Nonconformist theologian

Richard Steele (or Steel) (10 May 1629 – 16 November 1692) was a nonconformist theologian.

==Early life==
Richard Steele was born as son of Robert Steele, farmer, at Barthomley, Cheshire, on 10 May 1629. He was educated at Northwich grammar school, admitted sizar at St. John's College, Cambridge, on 1 April 1642, and incorporated M.A. at Oxford on 5 July 1656.

==Career==
He succeeded Thomas Porter as rector of Hanmer, Flintshire, probably in 1650. Henry Newcome visited him there on 10 June 1654. He was a member of the fourth Shropshire classis (constituted by parliament in April 1647), and, as such, was one of the ordainers of Philip Henry on 16 September 1657. Thirty years later (9 May 1687) he was one of the ordainers, at his own house in London, of Philip Henry's son, Matthew Henry.
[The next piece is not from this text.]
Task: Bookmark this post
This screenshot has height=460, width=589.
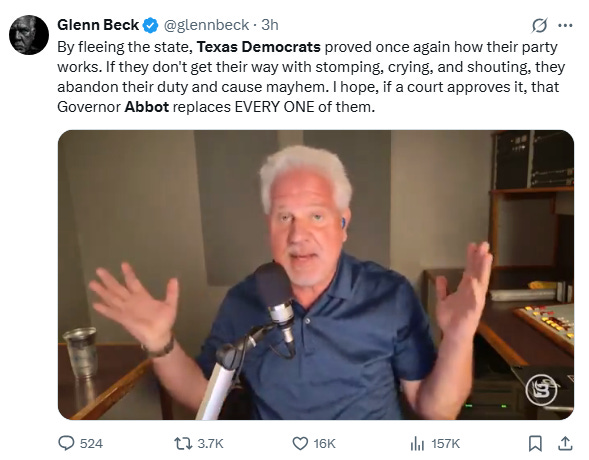Action: 535,443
In September 1660 he was presented at Flint assizes for not reading the common prayer; the prosecution fell through, owing to Charles II's declaration in October. He was again presented at the spring assizes on 28 March 1661 at Hawarden. He resigned his living in consequence of the Act of Uniformity 1662, preaching a farewell sermon (17 August), in which he said he was ejected for not subscribing his assent to the new prayer-book, which he had not yet seen. He continued to communicate at Hanmer, where he received ‘sitting’ on 19 April 1663. On 25 July he was presented for baptising his own children, and in October was arrested on suspicion of treason. Early in 1665 he was made collector for Hanmer of the ‘royal aid,’ the point being to treat him as a layman. In April 1665 he was again arrested, as he was setting out for London; his pocket diary was taken from him, and passages were misconstrued. An entry of an appointment ‘on a carnal account’ was ‘interpreted to be some woman design.’ Philip Henry records ‘a great noise in the country concerning Mr. Steel's almanack.’
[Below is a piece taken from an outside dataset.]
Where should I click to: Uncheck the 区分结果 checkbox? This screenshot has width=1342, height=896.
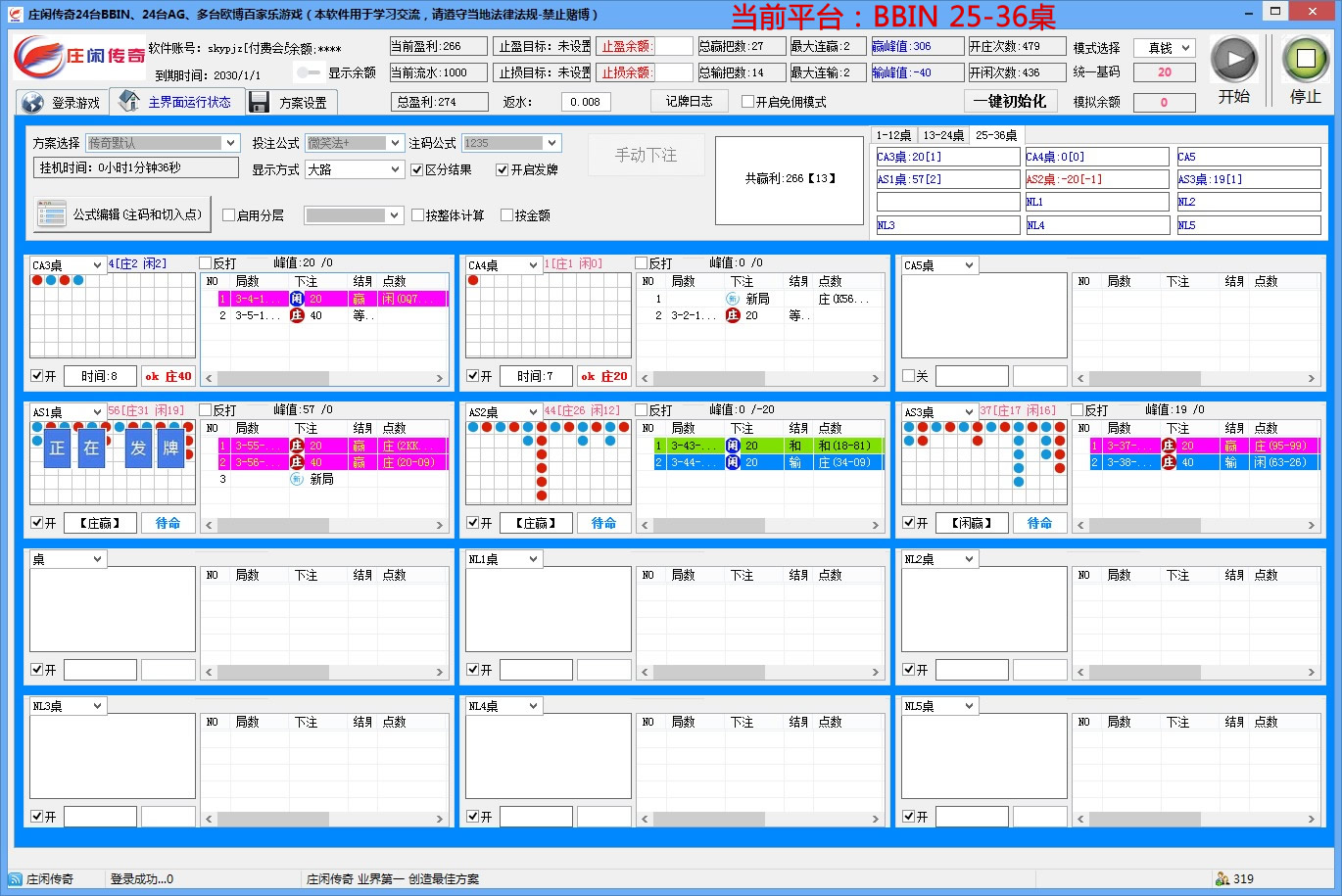point(417,169)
The Five Mile Act, coming into force on 25 March 1666, compelled him to leave Hanmer, and he took up his residence in London. William Urwick the younger conjectures that his was the license granted on 10 June 1672 for presbyterian preaching in ‘the house of Rob. Steele’ at Barthomley, Cheshire; he certainly contributed to the building of a school at Barthomley in 1675. Though he may have made occasional visits to the north, Philip Henry's diary shows that he was constantly exercising his ministry in London from 1671. He gathered a morning congregation at Armourers' Hall, Coleman Street; in the afternoon he preached at Hoxton.

He died on 16 November 1692. George Hamond, his colleague and successor, preached his funeral sermon. He had ten sons, five of whom were dead in 1672. His portrait is in Dr. Williams's Library; an engraving from it by Hopwood is given in Wilson.

==Bibliography==
Steele published:

- An Antidote against Distractions … in the Worship of God, 1667; 3rd edition 1673; 4th edition 1695; last edition 1834;
- The Husbandman's Calling, 1668,
- A Plain Discourse upon Uprightness, 1670,
- The Tradesman's Calling,’ 1684; a revision of this by Isaac Watts passed through many editions with title The Religious Tradesman; last edit. Edinburgh, 1821,
- A Discourse concerning Old Age, 1688,

Steele also wrote four sermons in the Morning Exercises, 1660–90, and a biographical preface to the posthumous sermons (1678) of Thomas Froysell (1622–1672).